• [Okuma Metni]:
☆ ☆ ☆

İttihat ve Terakki ve Teşkilat-ı Mahsusa’nın en etkili isimlerinden olan Enver (41), Talat (47), Cemal Paşalar (50); savaşan neslin son temsilcileri olarak kısa süren yaşamlarına, çok şeyler sığdırabilmeyi başarmış tarihi kişiliklerdir.
Osmanlı İmparatorluğu’nun, en karmaşık ve en çetrefilli sorunların yaşandığı, ayakta kalabilme mücadelesinin en yoğun yapıldığı yıllardı…
Cemal Paşa’nın yaşadığı döneme ait tutuğu notları; “Hatıralar” adı altında kitap haline getirilmiştir.
Kitapta, yıkılmaya yüz tutmuş koca bir İmparatorluğun röntgeni çekilmiş ama…
Her konu, her başlık çok önem taşıyor.

☆ ☆ ☆

• [Yönergeler]:
[a] Aşağıdaki (i), (ii) ve (iii) ifadelerinin Cemal Paşa hakkındaki metinle uyuşup uyuşmadığını belirtin. Her biri için "evet" ya da "hayır" yazın ve kararı belirleyen sözcükleri metinden aynen alıntılayın.
(i) Cemal Paşa'nın tuttuğu notlar "Hatıralar" adıyla kitaplaştırılmıştır.
(ii) Metinde Talat'ın adının yanında 50 sayısı verilir.
(iii) Enver, Talat ve Cemal Paşalar, İttihat ve Terakki ile Teşkilat-ı Mahsusa'nın en etkili isimleri arasında gösterilir.
[b] Cemal Paşa hakkındaki metne göre aşağıdaki soruları yanıtlayın:
(i) Üç paşa hangi neslin son temsilcileri olarak anılır?
(ii) Metinde Enver'in adının yanında hangi sayı yer alır?
(iii) Kitapta neyin röntgeni çekilmiştir?
[c] Cemal Paşa hakkındaki metni son cümlesinden sonra devam ettirerek yazın.
Ardından gelen liste farklı bir kaynaktan alınmıştır.

• [Veriler]:
☆ ☆ ☆

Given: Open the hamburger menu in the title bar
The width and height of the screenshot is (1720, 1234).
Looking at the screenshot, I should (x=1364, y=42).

☆ ☆ ☆

• [Görevlere Göre Yanıtlar]:
[a]
(i) Evet: "“Hatıralar” adı altında kitap haline getirilmiştir."
(ii) Hayır: "Talat (47)"
(iii) Evet: "İttihat ve Terakki ve Teşkilat-ı Mahsusa’nın en etkili isimlerinden olan Enver (41), Talat (47), Cemal Paşalar (50)"

[b]
(i) Savaşan neslin.
(ii) 41.
(iii) Yıkılmaya yüz tutmuş koca bir İmparatorluğun.

[c]
Ermenilere yönelik olarak olağanüstü insancıl bir dil ve ruh yapısıyla düşüncelerinin yansıtıldığı çarpıcı bölümleri, sizlerle paylaşmak istedim.
Cemal Paşa diyor ki:
“Biz, Ermenileri ve özellikle onların ihtilalcilerini, Rumlar ve Bulgarlardan daha fazla severiz. Çünkü onlar, diğer iki unsurdan daha mert ve kahramandırlar.
İki yüzlülük bilmezler.
Dostluklarına sadık, düşmanlıklarına kavidirler.
Din ihtilafı, yani Müslümanlık ve Hristiyanlık meselesi, 1877-1878 Osmanlı-Rus seferinden beş on sene öncesine kadar bu iki unsur arasında katiyen söz konusu değildi.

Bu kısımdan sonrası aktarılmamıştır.